Background: Inflammation in central nerve system (CNS) is involved in onset and exacerbation of neurodegenerative diseases. Microglia play an important role in the CNS as main immune cells. We have reported that mitochondrial dysfunction by rotenone, an electron transporter chain I inhibitor, enhanced lipopolysaccharide (LPS)-induced interferon-β (IFN-β) production in microglia. However, the molecular mechanisms remain unclear. Therefore, the current study investigated the influence of mitochondrial dysfunction in intracellular signalings.
Method: BV2 cells, a mouse microglial cell line, were treated by rotenone for 24 hours to impair the mitochondrial function. The expression level of IFN-β was analyzed by real-time PCR and ELISA. The phosphorylated protein level was evaluated by Western blotting.
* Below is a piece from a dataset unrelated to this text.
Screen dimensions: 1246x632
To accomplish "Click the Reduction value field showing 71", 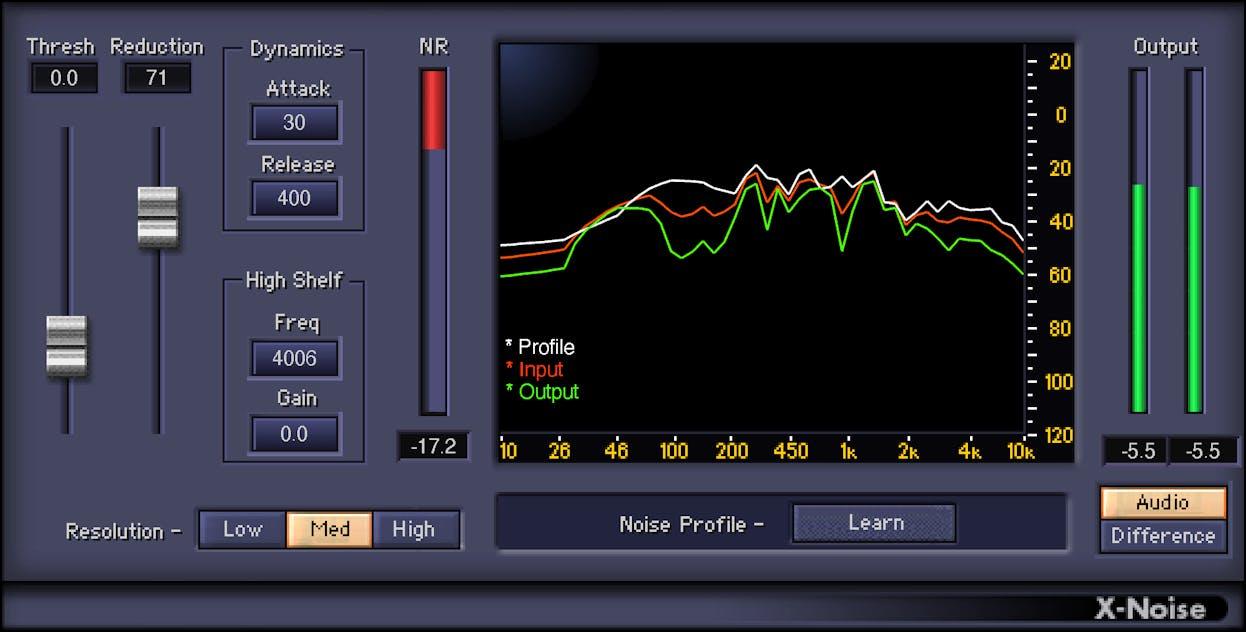I will (x=156, y=78).
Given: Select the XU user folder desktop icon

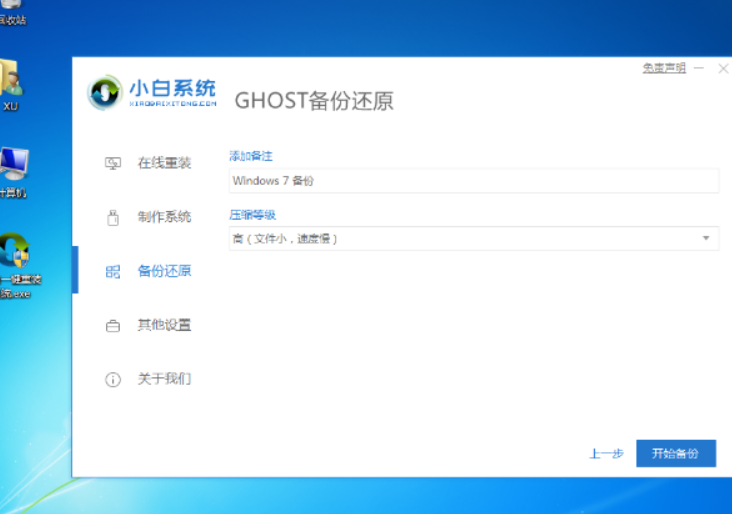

To deplete mitochondrial DNA (mtDNA), BV2 cells were treated with ethidium bromide for 4 days.
Results: Mitochondrial dysfunction enhanced activation of interferon regulatory factor 3 (IRF3) by LPS. In addition, either depletion of mtDNA or treatment with TANK-binding kinase 1 (TBK1) inhibitor significantly blocked the LPS-induced IRF3 phosphorylation and IFN-β production in rotenone-treated BV2 cells.
Conclusions: We found that mitochondrial dysfunction enhanced IFN-β production through mtDNA and TBK1-IRF3 signaling.